§ Text block
The administration's new line takes shape in two articles out Saturday, one in the Los Angeles Times and the other by Washington Post columnist David Ignatius. The Times piece reports that there is no evidence of an al Qaeda role in the attack. The Ignatius column makes a directly political argument, claiming that "the Romney campaign may have misfired with its suggestion that statements by President Obama and U.N. Ambassador Susan Rice about the Benghazi attacks weren't supported by intelligence, according to documents provided by a senior intelligence official."

If this is the best the Obama administration can offer in its defense, they're in trouble. The Times story is almost certainly wrong and the central part of the Ignatius "scoop" isn't a scoop at all. We'll start there.

David Ignatius, a reporter's columnist with excellent sources in the Obama administration and the intelligence community, reports: "Talking points" prepared by the CIA on Sept. 15, the same day that Rice taped three television appearances, support her description of the Sept 11 attack on the U.S. consulate as a reaction to the Arab anger about an anti-Muslim video prepared in the United States. According to the CIA account, "The currently available information suggests that the demonstrations in Benghazi were spontaneously inspired by the protests at the US Embassy in Cairo and evolved into a direct assault against the US consulate and subsequently into its annex. There are indications that extremists participated in the violent demonstrations."

There are two problems with this. The CIA "talking points" don't say that what Ignatius claims and the supposedly exculpatory documents were first reported three weeks ago.

§ Dataset excerpts
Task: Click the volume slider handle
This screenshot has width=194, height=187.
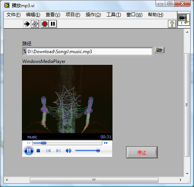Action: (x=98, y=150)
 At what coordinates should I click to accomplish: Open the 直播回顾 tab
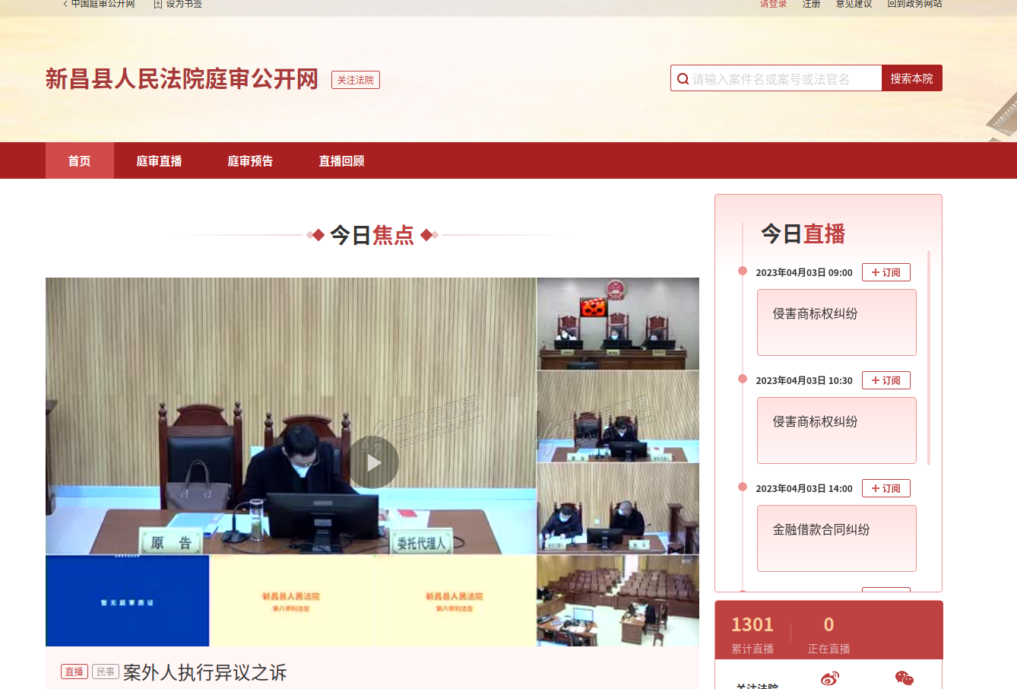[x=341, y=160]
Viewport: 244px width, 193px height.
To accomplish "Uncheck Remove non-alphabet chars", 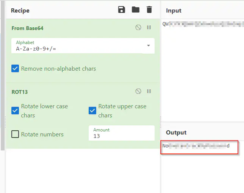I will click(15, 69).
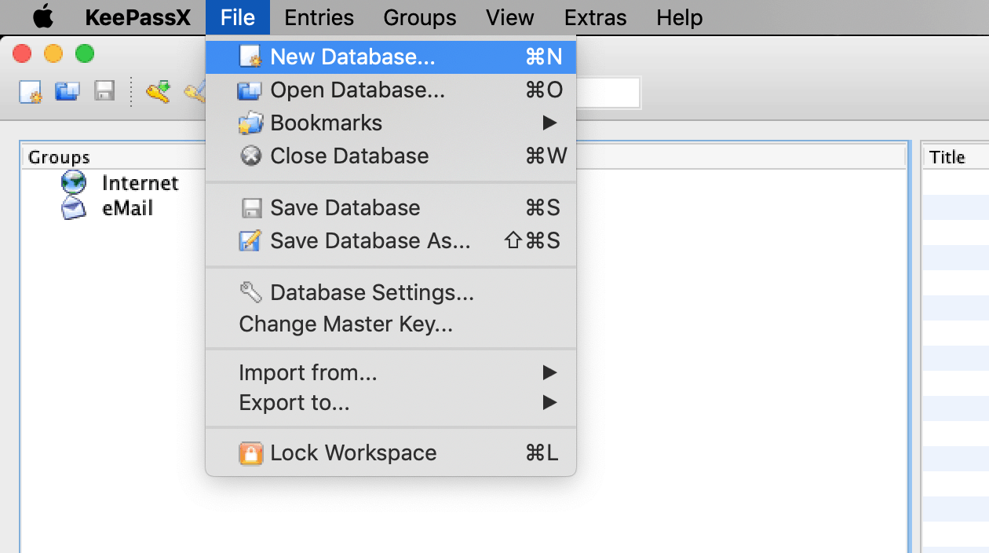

§ Task list
(a) List every person named in the commentary on the Benghazi attack coverage.
(b) Extend the commentary on the Benghazi attack coverage by a paragraph or two, carrying on after its final sentence.

§ Answers by task
(a)
David Ignatius
Romney
President Obama
Susan Rice

(b)
On October 1, Newsweek's Eli Lake reported: "For eight days after the attacks on the US consulate in Benghazi, government officials said the attacks were a spontaneous reaction to an anti-Islam film. Now that officials have acknowledged they were a premeditated act of terrorism, the question some members of Congress are trying to answer is why it took so long for the truth to come out. Unclassified documents from the Central Intelligence Agency suggest the answer may have to do with so-called talking points written by the CIA and distributed to members of Congress and other government officials, including Susan Rice, the US Ambassador to the United Nations. The documents, distributed three days after the attacks that killed Ambassador Chris Stevens, said the events were spontaneous."

Lake continued, quoting directly from the CIA talking points, in language that may sound familiar to anyone who read the third paragraph above: "The currently available information suggests that the demonstrations in Benghazi were spontaneously inspired by the protests at the US Embassy in Cairo and evolved into a direct assault against the US diplomatic post in Benghazi and subsequently its annex. There are indications that extremists participated in the demonstrations." Both the Ignatius and Lake versions of the talking points note that the "assessment may change as additional information is collected" and that the "investigation is on-going."

Note that the "talking points" do not claim that the attackers in Benghazi were directly motivated by the film, something the Obama administration claimed for nearly two weeks after 9/11. The talking points only say that the "demonstrations in Benghazi were spontaneously inspired" by Cairo.

We now know, of course, that there were no demonstrations in Benghazi. Those inside the compound heard gunfire at 9:40 p.m. local time and within minutes the compound was under siege. Surveillance photos and videos taken in the hours before the attack give no indication of a protest. And one CIA official tells Ignatius that it would have been better to substitute "opportunistic" for "spontaneous" since there was "some pre-coordination but minimal planning."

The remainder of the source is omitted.